EXCERPT PROVIDED:

┄┄┄┄┄┄

The Skrulls Are Also Involved in Captain Marvel’s Origin
As previously discussed, Carol’s plane crashes because she’s checking out a sight of a UFO on behalf of the U.S. Air Force. The UFO turns out to be an air battle between the Skrulls and Kree. However, it seems that the Skrulls are even more involved with her origin. The image above shows Captain Marvel subjected to unknown experiments with some energy racing through her brain. This was shot in the first trailer, and was at the time believed to be a Kree memory-modification device; the voice-over at this point seems to imply that’s true. However, the second trailer provides a wider angle which shows a Skrull–not a Kree–to the right of Carol. This raises a lot of unexpected questions. In the comics, the Kree and Skrull have worked together on experiments. Or perhaps the Skrull is just a spy who snuck into a Kree base to see what is being done to Carol. Skrull leader Talos (Ben Mendelsohn) certainly tries to convince Carol that he knows exactly what happened to her. Talos temps her to join the Skrulls with the question of, “Would you like to know what you really are?”

┄┄┄┄┄┄

EXTRACTED INFORMATION:

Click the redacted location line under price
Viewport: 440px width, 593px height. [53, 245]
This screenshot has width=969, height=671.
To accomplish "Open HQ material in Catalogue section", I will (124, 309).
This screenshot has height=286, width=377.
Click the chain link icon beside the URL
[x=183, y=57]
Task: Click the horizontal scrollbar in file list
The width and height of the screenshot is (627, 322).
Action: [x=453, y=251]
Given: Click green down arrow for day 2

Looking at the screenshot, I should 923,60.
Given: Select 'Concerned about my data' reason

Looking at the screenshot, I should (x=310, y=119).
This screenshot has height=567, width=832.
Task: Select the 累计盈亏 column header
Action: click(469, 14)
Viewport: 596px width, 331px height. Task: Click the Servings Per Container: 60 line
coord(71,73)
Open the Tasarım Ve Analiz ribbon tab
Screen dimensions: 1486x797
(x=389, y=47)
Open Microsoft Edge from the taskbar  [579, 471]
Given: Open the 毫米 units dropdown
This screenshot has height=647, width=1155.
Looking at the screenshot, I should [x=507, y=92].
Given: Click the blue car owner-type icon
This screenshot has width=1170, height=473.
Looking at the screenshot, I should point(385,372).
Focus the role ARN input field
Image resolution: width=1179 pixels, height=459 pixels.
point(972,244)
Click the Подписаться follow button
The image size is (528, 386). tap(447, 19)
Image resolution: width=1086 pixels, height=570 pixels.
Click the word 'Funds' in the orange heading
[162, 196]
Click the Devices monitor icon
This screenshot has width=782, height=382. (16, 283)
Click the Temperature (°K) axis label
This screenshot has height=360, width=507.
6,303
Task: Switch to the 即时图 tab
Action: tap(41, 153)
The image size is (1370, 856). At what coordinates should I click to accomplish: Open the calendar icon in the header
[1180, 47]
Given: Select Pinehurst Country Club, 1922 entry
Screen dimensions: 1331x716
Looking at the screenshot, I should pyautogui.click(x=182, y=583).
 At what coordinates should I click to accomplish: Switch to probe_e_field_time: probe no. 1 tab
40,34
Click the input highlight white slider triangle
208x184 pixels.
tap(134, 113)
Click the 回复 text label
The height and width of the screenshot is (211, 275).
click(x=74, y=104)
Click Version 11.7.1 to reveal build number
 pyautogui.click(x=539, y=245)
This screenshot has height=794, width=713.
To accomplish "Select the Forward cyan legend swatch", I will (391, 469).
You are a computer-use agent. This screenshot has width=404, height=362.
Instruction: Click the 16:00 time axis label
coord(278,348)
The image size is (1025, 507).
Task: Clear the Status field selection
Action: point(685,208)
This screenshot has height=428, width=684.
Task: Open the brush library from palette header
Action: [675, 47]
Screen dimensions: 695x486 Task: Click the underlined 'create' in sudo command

┄┄┄┄┄┄

YOUR TASK:
Answer these from the text about Captain Marvel's origin:
1. On whose behalf is Carol checking out the UFO when her plane crashes?
2. What does the wider angle in the second trailer show to the right of Carol?
3. Which actor plays the Skrull leader Talos?

RESULT OF THIS TASK:
1. The U.S. Air Force.
2. A Skrull.
3. Ben Mendelsohn.